» Selected excerpt
Retrieve dataset metadata — metadata • krpoltext

Returns package-facing metadata for one of the bundled corpora, including column names, versions, identifier fields, and available storage formats.

Usage

metadata(dataset = c("campaign_booklet", "party_statements"), variant = NULL)

Arguments

dataset: Character; which dataset to describe. One of "campaign_booklet" or "party_statements".
variant: Character or NULL; optional dataset variant. For campaign_booklet, defaults to "original" and may also be set to "enriched". Other datasets do not define variants.

Value

A named list with dataset metadata.

Examples

metadata("campaign_booklet")
#> $name
#> [1] "South Korean Election Campaign Booklets"
#> 
#> $description
#> [1] "Original krpoltext campaign booklet corpus artifact covering 49,678 document rows from South Korean presidential, National Assembly, and local elections, 2000-2022."
#> 
#> $time_coverage
#> [1] "2000-2022"
#> 
#> $columns
#>  [1] "date"         "name"         "region"       "district"     "office_id"   
#>  [6] "office"       "giho"         "party"        "party_eng"    "result"      
#> [11] "sex"          "birthday"     "age"          "job_id"       "job"         
#> [16] "job_name"     "job_name_eng" "job_code"     "edu_id"       "edu"         
#> [21] "edu_name"     "edu_name_eng" "edu_code"     "career1"      "career2"     
#> [26] "pages"        "code"         "sex_code"     "result_code"  "text"        
#> [31] "filtered"    
#> 
#> $n_candidates_or_entries
#> [1] 49678
#> 
#> $data_version
#> [1] "v2022"
#> 
#> $package_version
#> [1] "0.2.0"
#> 
#> $variant
#> [1] "original"
#> 
#> $default_variant
#> [1] "original"
#> 
#> $available_variants
#> [1] "original" "enriched"

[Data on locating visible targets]
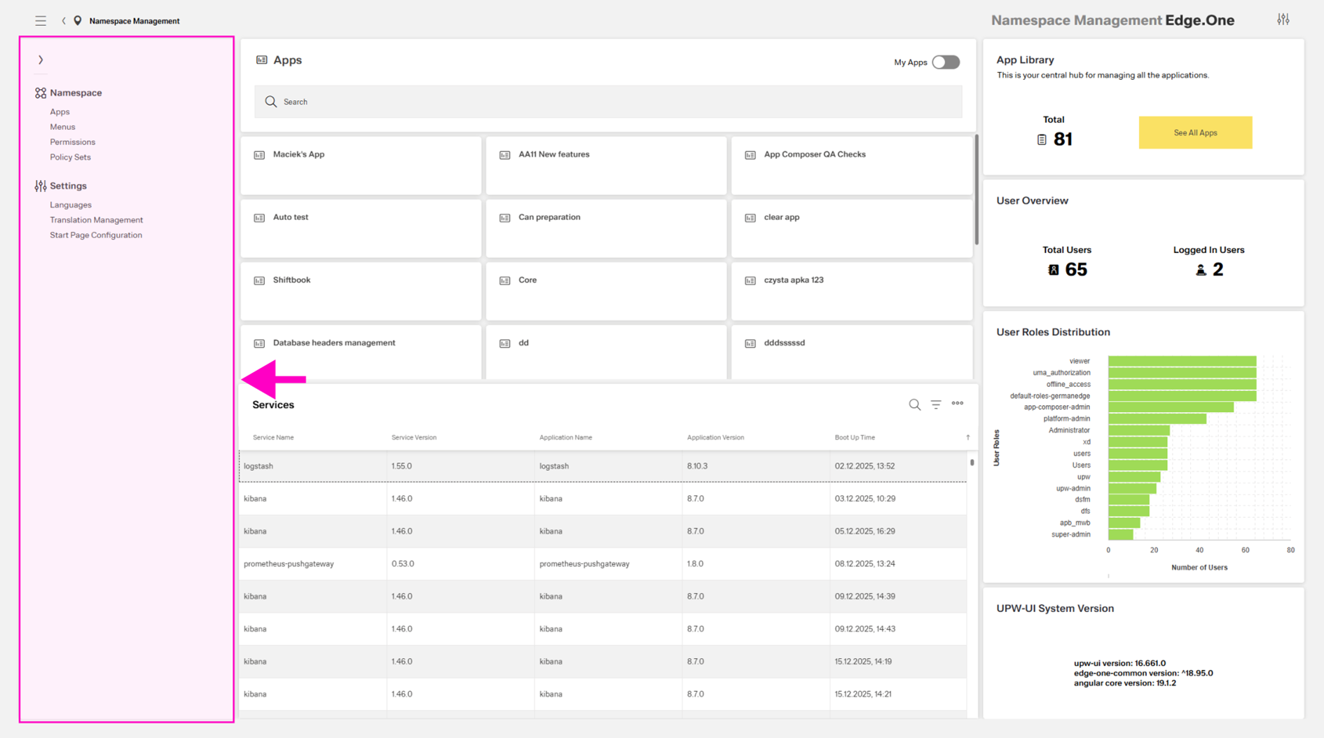Open the settings sliders icon top right
This screenshot has width=1324, height=738.
coord(1283,20)
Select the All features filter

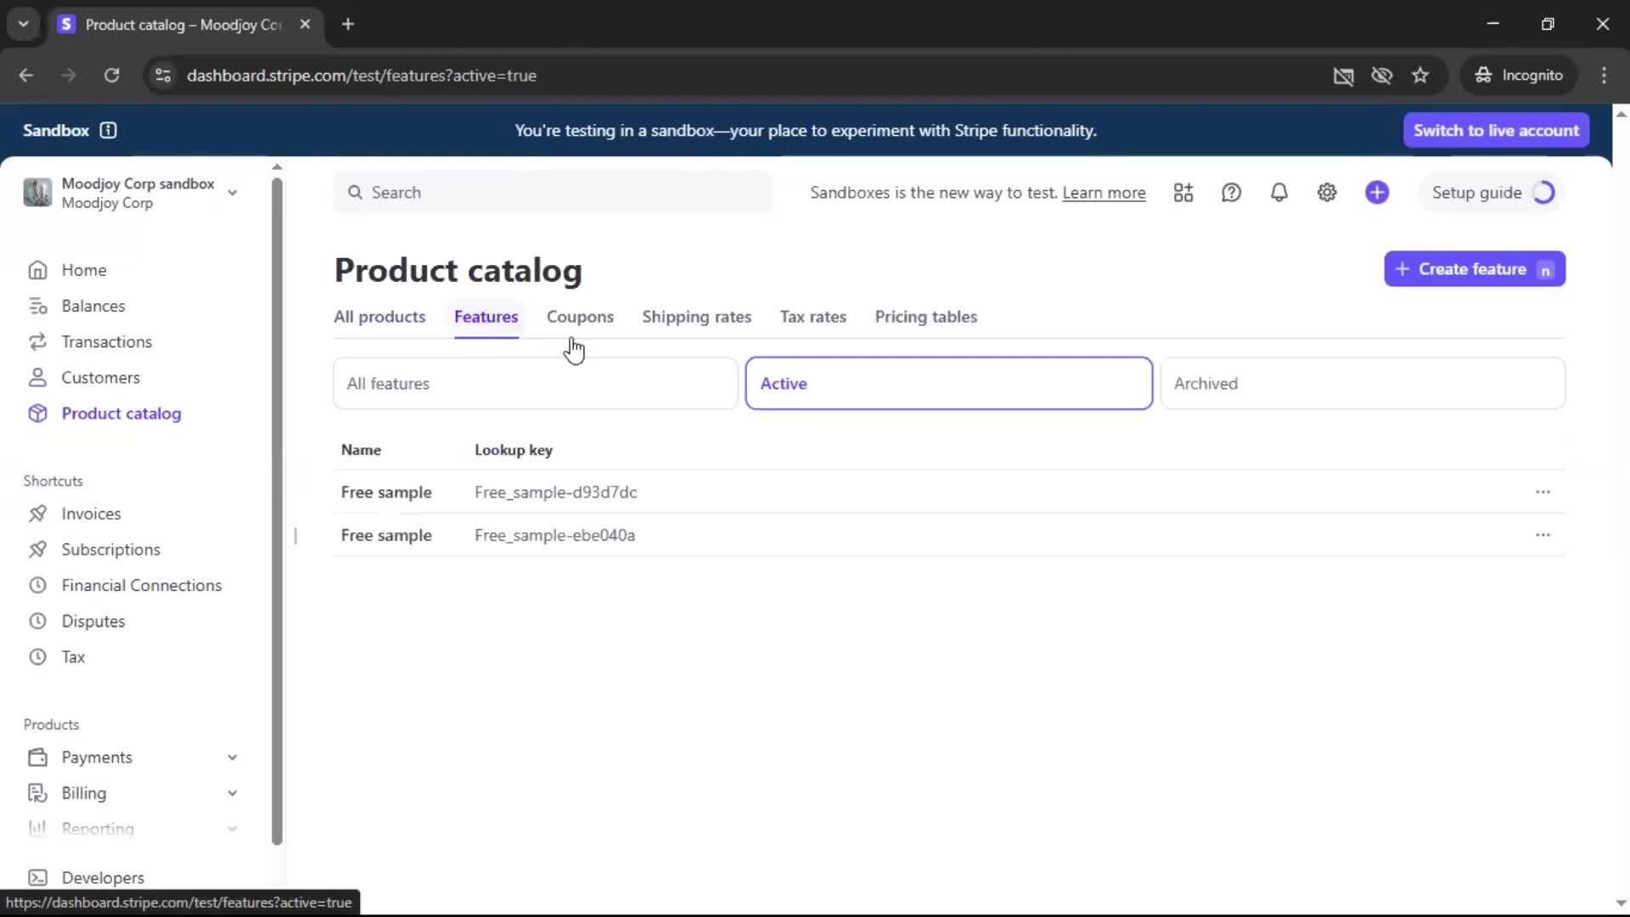tap(535, 384)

» Exercises to complete
A. Answer these from the metadata help page:
(i) Which two values does the dataset argument accept?
(ii) What does the function return?
(iii) What data_version does the example output report?
B. From the metadata help page, extract everything from "Retrieve dataset metadata" down to "not define variants.".

» The solutions
A.
(i) "campaign_booklet" or "party_statements"
(ii) A named list with dataset metadata
(iii) "v2022"

B.
Retrieve dataset metadata — metadata • krpoltext

Returns package-facing metadata for one of the bundled corpora, including column names, versions, identifier fields, and available storage formats.

Usage

metadata(dataset = c("campaign_booklet", "party_statements"), variant = NULL)

Arguments

dataset: Character; which dataset to describe. One of "campaign_booklet" or "party_statements".
variant: Character or NULL; optional dataset variant. For campaign_booklet, defaults to "original" and may also be set to "enriched". Other datasets do not define variants.